BEGIN EXTRACT

It is this mindset of elite India, blind to the growing hunger and destitution of the people of this country, but enthralled by the junk that can now be imported, which is fooling the country about the reason and impact of lifting QRs. Among the unrestricted imports are carcasses of sheep and goats, offal (animal waste parts) of chicken, sheep, turkeys, ducks, geese, rabbits, hares and swine.
We have opened up our markets to meat imports when Europe is in crisis because of Mad Cow Disease and Food and Mouth Disease. More than 500,000 animals are being killed and burned.
The U.S. Center for Disease and Prevention (CDC) in Atlanta has calculated that nearly 81 million cases of food borne illnesses occur in the US every year. Deaths from food poisoning have more than quadrupled due to deregulation, rising from 2,000 in 1984 to 9,000 in 1994. Most of these infections are caused by factory farmed meat. CDC estimates there are nearly 20,000 cases of poisoning by the mutant E. Coli 0157.H7. This mutant bacterium was unknown before 1982 and contamination of meat by E. Coli 0157.H7 results from sloppy high-speed slaughter and processing industry.
The so-called Hazard Analysis Critical points (HACCP) is in reality a Trojan Horse for deregulation which has resulted in removing 1,400 food inspectors and leaving food safety in the hands of the factory farming industry which produces food hazards in its rush to slaughter more animals faster. A few high-speed slaughter operations have driven out thousands of small packers out of business.

END EXTRACT
BEGIN INFORMATION

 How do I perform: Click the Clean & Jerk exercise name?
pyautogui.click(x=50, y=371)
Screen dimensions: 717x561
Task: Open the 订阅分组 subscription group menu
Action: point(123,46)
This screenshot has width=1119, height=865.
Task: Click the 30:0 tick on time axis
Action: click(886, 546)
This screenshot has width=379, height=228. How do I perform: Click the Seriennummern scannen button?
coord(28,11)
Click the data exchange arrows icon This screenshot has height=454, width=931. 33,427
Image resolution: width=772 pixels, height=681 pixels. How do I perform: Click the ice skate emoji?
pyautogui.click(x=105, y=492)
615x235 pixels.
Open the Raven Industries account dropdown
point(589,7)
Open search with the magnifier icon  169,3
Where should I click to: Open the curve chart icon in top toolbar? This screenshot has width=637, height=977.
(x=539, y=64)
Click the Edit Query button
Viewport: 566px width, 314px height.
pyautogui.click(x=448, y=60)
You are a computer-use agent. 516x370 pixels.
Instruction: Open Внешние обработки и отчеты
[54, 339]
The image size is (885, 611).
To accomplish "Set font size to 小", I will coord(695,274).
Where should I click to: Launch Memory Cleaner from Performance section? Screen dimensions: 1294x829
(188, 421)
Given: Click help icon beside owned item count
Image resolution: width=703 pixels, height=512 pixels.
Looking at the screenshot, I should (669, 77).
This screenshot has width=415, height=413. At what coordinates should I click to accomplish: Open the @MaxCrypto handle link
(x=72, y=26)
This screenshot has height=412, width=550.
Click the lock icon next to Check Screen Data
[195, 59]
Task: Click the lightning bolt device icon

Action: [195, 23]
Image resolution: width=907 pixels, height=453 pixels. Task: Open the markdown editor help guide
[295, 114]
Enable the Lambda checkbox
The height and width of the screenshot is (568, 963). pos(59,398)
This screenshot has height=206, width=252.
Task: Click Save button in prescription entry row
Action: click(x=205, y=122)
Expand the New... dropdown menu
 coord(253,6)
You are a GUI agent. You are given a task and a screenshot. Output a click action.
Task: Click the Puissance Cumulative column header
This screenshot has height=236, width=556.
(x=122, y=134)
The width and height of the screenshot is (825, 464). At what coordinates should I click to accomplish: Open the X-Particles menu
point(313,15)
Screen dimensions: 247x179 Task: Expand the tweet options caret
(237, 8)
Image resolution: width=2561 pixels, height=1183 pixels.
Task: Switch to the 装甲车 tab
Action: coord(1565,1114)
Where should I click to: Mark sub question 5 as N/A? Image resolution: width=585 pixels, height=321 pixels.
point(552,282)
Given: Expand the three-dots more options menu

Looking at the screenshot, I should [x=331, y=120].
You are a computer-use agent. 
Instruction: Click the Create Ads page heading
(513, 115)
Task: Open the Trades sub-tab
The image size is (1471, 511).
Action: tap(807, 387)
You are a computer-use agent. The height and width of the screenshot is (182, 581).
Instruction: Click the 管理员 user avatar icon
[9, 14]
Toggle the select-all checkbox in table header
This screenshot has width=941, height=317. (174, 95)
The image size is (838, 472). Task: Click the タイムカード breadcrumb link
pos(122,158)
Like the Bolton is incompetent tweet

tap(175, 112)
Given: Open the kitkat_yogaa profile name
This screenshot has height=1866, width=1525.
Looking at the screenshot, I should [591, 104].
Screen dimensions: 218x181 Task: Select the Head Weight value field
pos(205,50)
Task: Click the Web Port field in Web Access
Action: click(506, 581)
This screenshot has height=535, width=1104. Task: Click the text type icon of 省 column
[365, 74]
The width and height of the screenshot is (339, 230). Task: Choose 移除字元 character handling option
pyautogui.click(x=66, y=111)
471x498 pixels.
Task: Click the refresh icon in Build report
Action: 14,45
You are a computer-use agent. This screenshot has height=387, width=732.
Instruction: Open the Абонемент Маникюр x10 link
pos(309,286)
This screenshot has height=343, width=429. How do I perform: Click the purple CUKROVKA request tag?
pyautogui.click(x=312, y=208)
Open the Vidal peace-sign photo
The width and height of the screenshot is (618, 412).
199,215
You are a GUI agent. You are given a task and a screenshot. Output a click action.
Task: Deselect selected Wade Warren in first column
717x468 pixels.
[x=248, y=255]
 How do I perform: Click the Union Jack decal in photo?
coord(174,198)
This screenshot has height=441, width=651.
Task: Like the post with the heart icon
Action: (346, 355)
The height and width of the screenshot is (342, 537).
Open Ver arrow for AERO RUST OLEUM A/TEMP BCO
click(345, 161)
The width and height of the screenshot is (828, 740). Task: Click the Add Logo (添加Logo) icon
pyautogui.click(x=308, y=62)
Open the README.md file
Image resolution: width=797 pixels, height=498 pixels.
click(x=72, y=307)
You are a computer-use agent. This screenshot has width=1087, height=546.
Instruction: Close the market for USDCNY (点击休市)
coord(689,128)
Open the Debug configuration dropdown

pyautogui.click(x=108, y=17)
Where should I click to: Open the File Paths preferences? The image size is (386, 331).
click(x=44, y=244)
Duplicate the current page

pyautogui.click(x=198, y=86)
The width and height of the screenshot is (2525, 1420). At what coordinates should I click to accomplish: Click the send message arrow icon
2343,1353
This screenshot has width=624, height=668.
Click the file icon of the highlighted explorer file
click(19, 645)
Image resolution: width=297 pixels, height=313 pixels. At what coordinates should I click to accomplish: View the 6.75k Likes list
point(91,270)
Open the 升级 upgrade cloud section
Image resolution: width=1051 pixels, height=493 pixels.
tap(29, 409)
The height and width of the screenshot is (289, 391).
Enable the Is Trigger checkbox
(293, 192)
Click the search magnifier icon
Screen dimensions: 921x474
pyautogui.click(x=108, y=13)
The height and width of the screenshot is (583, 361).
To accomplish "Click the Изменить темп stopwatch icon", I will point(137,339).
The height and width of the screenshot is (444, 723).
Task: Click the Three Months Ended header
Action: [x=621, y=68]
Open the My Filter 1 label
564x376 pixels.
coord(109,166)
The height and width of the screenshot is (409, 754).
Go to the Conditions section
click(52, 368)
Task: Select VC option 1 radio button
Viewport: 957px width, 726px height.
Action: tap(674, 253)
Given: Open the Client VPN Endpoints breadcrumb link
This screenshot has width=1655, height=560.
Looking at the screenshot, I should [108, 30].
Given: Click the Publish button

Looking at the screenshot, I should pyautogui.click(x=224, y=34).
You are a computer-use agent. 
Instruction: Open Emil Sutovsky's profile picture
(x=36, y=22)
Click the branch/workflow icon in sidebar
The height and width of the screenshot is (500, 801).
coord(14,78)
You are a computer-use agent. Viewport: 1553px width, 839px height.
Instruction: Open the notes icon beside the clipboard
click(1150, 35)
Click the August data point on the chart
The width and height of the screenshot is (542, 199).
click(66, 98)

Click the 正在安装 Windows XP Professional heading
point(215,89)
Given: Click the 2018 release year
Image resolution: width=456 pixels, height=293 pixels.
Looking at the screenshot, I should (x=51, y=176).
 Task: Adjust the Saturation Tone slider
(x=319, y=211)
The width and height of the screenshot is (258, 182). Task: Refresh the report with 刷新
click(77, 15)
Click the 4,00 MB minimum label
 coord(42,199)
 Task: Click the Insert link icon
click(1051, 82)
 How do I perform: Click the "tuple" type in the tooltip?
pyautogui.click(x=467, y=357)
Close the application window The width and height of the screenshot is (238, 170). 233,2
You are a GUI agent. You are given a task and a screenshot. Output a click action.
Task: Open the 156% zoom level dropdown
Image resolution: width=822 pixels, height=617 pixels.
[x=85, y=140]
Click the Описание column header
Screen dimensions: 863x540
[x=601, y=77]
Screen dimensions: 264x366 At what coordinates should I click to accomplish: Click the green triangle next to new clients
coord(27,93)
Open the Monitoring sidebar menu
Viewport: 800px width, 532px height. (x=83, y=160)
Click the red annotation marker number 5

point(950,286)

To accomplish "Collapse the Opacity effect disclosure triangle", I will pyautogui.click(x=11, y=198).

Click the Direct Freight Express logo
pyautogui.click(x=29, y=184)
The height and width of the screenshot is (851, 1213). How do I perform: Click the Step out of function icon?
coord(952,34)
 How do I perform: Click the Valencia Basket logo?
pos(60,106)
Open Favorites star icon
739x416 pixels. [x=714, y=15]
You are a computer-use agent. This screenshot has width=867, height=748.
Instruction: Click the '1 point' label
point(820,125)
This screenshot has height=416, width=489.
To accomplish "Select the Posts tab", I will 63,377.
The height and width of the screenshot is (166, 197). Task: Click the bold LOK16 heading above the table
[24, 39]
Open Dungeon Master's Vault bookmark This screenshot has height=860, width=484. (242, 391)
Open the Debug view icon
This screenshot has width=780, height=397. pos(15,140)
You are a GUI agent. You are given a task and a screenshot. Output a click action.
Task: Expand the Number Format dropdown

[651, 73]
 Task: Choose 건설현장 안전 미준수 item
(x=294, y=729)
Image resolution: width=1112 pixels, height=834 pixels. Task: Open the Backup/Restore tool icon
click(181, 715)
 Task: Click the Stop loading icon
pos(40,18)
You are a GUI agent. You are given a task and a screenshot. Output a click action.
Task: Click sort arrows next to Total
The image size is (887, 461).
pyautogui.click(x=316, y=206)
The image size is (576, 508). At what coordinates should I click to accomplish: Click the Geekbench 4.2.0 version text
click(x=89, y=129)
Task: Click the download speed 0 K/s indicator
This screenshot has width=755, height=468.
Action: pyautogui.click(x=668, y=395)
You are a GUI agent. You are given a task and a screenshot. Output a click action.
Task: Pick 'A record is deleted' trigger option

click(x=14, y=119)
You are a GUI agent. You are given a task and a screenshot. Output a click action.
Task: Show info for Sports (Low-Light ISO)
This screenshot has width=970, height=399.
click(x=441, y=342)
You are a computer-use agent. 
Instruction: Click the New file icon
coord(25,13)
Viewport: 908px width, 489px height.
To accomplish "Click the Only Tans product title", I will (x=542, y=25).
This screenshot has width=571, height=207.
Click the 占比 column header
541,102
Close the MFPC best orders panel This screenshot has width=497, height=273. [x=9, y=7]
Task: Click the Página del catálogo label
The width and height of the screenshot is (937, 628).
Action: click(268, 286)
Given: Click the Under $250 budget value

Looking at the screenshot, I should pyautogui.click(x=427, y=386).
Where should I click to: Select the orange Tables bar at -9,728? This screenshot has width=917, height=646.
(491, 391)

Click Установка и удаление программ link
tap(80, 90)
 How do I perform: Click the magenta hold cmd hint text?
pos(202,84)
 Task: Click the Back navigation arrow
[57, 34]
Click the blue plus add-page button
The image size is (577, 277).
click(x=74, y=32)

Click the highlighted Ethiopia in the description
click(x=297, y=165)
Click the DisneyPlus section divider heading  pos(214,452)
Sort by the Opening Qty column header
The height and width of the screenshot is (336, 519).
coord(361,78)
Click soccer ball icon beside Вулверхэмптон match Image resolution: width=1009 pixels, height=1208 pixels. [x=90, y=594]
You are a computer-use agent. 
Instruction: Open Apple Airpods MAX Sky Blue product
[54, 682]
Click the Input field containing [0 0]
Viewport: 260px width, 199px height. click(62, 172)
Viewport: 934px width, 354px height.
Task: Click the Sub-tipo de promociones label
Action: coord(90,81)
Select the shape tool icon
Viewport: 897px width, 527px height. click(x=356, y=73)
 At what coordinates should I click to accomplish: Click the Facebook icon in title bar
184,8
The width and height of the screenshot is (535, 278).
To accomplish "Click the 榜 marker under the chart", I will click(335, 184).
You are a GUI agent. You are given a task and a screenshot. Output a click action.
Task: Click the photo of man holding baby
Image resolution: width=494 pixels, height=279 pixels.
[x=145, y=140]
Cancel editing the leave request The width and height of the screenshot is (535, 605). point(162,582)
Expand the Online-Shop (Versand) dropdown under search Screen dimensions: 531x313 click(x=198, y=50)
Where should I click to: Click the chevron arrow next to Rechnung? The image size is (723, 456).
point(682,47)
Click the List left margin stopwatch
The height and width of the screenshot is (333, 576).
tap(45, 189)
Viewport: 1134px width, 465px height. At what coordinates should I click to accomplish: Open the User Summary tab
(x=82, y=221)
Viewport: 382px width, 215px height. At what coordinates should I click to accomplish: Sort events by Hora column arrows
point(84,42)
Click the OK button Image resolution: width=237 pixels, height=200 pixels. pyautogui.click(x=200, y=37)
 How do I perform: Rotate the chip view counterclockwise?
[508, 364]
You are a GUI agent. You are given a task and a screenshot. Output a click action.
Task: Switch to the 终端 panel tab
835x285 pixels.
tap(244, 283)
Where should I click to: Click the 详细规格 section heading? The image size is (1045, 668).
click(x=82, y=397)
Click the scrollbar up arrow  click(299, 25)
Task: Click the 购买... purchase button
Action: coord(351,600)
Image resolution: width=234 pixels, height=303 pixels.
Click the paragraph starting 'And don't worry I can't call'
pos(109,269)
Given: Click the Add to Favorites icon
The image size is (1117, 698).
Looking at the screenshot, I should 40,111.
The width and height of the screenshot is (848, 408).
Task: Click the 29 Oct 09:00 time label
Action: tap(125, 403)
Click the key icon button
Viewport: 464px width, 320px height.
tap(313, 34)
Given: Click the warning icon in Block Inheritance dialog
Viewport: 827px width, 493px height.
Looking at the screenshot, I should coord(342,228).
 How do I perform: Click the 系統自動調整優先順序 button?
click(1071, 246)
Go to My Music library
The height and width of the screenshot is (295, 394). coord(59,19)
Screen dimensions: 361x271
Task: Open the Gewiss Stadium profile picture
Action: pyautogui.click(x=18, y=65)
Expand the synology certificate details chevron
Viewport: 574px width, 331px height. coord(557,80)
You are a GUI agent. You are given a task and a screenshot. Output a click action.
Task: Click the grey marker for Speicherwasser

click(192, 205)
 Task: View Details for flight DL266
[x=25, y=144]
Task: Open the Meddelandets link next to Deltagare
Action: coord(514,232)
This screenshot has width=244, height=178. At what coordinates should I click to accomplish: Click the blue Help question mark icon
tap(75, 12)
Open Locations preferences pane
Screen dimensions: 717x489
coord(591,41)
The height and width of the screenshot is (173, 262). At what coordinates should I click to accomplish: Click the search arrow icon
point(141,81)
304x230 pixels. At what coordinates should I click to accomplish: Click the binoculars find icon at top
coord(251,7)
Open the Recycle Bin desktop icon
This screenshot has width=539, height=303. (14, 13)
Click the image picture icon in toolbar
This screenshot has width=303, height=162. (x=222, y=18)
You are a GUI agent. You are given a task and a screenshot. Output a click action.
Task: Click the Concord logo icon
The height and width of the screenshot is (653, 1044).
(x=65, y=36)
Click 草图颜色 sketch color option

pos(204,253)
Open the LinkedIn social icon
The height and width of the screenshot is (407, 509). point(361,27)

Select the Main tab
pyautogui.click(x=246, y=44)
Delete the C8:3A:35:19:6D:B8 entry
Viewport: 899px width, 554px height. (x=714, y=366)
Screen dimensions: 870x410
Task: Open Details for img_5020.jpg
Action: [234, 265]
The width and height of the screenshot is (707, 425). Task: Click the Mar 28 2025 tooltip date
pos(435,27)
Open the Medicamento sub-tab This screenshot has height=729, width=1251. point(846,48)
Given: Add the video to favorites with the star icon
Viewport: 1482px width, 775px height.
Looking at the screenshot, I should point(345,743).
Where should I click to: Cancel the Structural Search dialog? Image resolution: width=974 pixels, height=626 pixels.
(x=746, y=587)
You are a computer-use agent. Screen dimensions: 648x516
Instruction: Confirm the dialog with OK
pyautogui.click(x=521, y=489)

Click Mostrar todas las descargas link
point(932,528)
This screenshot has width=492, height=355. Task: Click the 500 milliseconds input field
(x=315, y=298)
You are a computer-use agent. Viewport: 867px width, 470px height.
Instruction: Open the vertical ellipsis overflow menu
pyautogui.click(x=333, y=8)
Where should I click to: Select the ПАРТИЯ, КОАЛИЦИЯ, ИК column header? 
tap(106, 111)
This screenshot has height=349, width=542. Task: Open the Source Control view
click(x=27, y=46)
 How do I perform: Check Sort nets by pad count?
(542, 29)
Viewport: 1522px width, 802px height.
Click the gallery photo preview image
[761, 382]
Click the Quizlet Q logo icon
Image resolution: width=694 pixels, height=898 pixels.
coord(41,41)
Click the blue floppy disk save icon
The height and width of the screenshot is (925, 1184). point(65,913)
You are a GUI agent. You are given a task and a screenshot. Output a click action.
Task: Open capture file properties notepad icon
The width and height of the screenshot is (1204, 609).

END INFORMATION

- DIRECTIONS: According to the text on meat imports, how many food inspectors were removed under the Hazard Analysis Critical points system? The entries are not required for the work that follows.

- ANSWER FOR THIS EXERCISE: 1,400 food inspectors were removed.